Janji Kekasih Misterius
(LEONARDO TS)==
 


 Di pinggir sungai kota T, mereka berpapasan lagi. Kalau gadis itu tersenyum kecil, maka pemuda itu tersenyum lebar. Kalau gadis itu menahan tawa sambil membekap mulut dengan sebelah tangannya, maka pemuda itu juga tertawa sambil batuk ditahan. Awalnya beberapa kali berpapasan itu tanpa bunyi, tanpa sapa. Lalu, belakangan pemuda bernama Sitor itu yang menegur pertama kali. Itu pun sudah mati-matian.
  “Mau kemana?”
“Mau ke sana.”
Atau bila pertanyaan Sitor “ dari mana”, gadis itu menjawab singkat “ dari sana”. Dan selalu ada bumbu tawa renyah, tawa rincing yang menarik, tawa bugar yang menyehatkan ruang dengar Sitor. Tawa yang berlabuh indah ke ulu hati.
  Itulah yang terjadi hari-hari yang lalu. Dari Januari ke Pebruari. Monoton awalnya, tapi bersayap. Seperti ada sinyal-sinyal ketertarikan satu sama lain.

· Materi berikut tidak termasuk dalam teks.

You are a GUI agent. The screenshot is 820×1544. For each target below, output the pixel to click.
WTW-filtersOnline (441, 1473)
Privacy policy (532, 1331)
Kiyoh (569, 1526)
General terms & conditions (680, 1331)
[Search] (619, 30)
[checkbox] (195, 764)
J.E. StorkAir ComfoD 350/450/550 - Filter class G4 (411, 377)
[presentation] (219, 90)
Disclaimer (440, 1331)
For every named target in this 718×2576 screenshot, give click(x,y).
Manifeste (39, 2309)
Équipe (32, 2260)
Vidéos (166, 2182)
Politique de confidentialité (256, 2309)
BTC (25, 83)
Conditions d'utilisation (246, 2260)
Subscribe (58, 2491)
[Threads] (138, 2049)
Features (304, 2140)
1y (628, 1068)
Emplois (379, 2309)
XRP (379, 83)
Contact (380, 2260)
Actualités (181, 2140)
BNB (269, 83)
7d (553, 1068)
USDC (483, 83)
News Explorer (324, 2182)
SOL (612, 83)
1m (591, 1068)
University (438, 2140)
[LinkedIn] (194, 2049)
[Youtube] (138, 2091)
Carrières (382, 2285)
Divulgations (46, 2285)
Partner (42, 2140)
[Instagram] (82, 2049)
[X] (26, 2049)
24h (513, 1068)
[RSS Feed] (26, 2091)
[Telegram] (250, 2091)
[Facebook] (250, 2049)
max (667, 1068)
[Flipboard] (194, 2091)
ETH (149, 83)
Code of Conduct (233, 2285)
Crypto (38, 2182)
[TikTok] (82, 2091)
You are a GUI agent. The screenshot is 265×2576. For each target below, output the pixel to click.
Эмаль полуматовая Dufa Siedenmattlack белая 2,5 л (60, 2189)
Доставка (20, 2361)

  Kini, awal Maret. Masih di kota T yang dibelah sungai yang airnya kekuningan dan mulai dangkal. Mereka seperti ditakdirkan dewa-dewi, berpapasan lagi di pinggiran sungai itu. Tapi bukan lagi seperti hari-hari lalu, kalau bertemu saling senyum, saling tertawa, atau saling sapa. Kali ini mereka sudah duduk bersama di sebuah lapak penjual mi sop bertenda plastik biru. Di atas ketertarikan, ada rasa suka. Dari rasa suka tak terlalu rumit lagi menuju rasa sayang, dan dari rasa sayang mengarah rasa cinta. Begitu.

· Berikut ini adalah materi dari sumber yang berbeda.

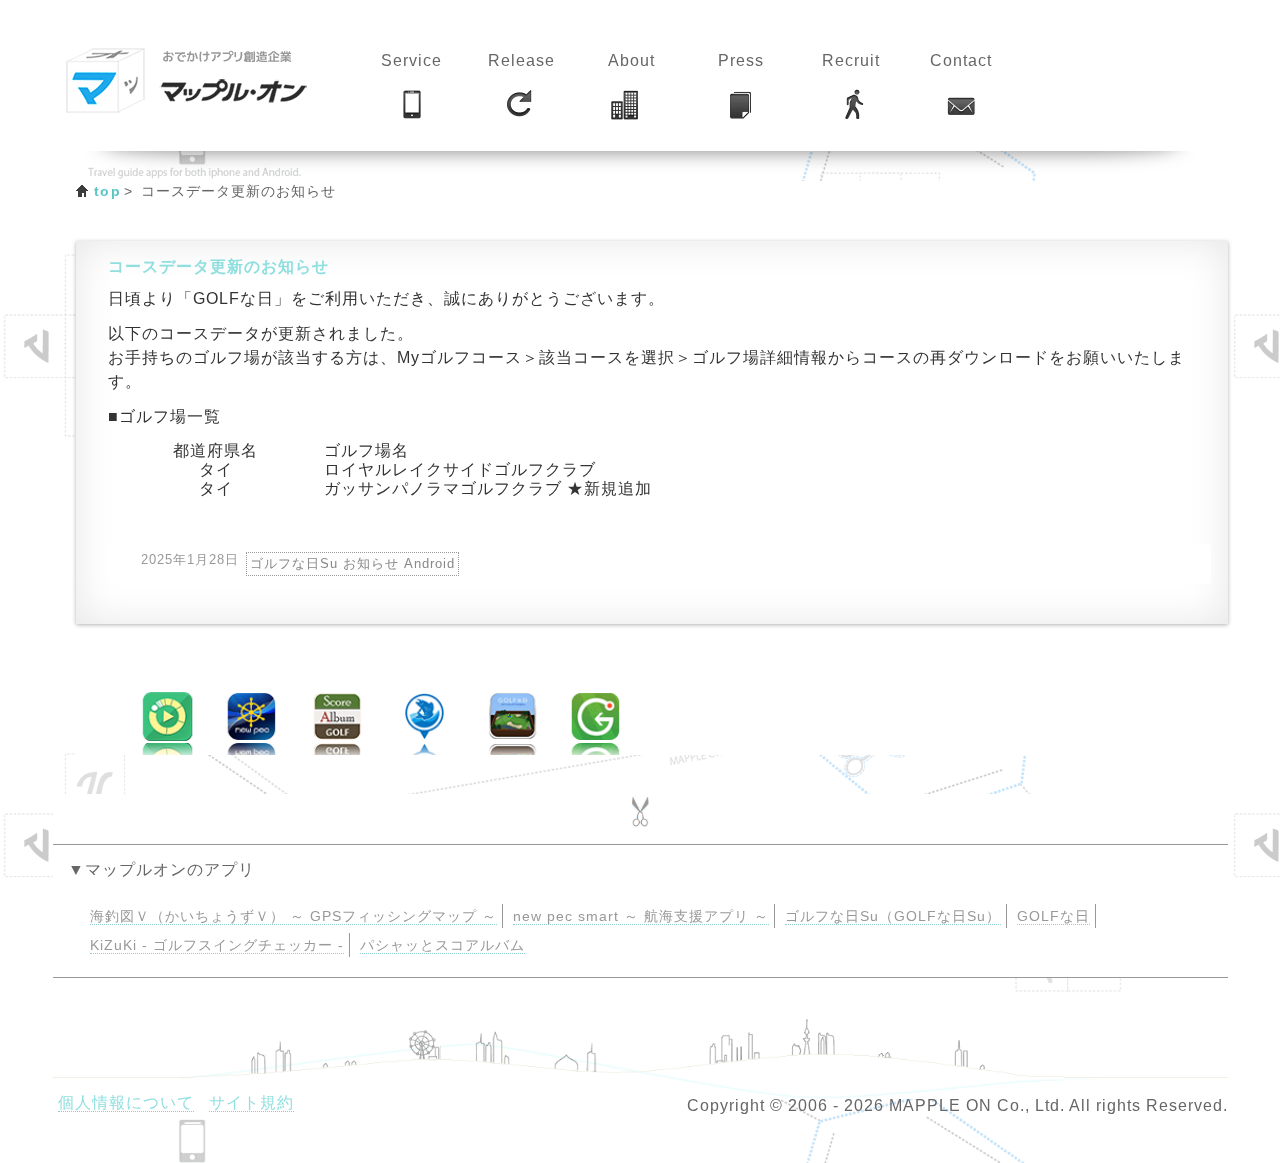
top (107, 191)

  Saling tanya “dari mana” atau “mau kemana”, sudah silam. Kini intimitas itu makin nyata, ibarat enceng gondok merapat ke perahu layar di Danau Toba. Dialog yang terjadi sudah maju ke tahapan lebih modern, lebih gaul, lebih transparan.
 “Siapa namamu?”
“ Sitor...”
“Dan namamu?”
“ Mince...Mince Katiempo”
Lalu terdengar nada heran yang pemuda.” Lho, seperti nama Manado. Apa kamu orang Manado?”
Datar saja suara Mince menyahuti:” Kalau orang Manado, kenapa?Kok heran?”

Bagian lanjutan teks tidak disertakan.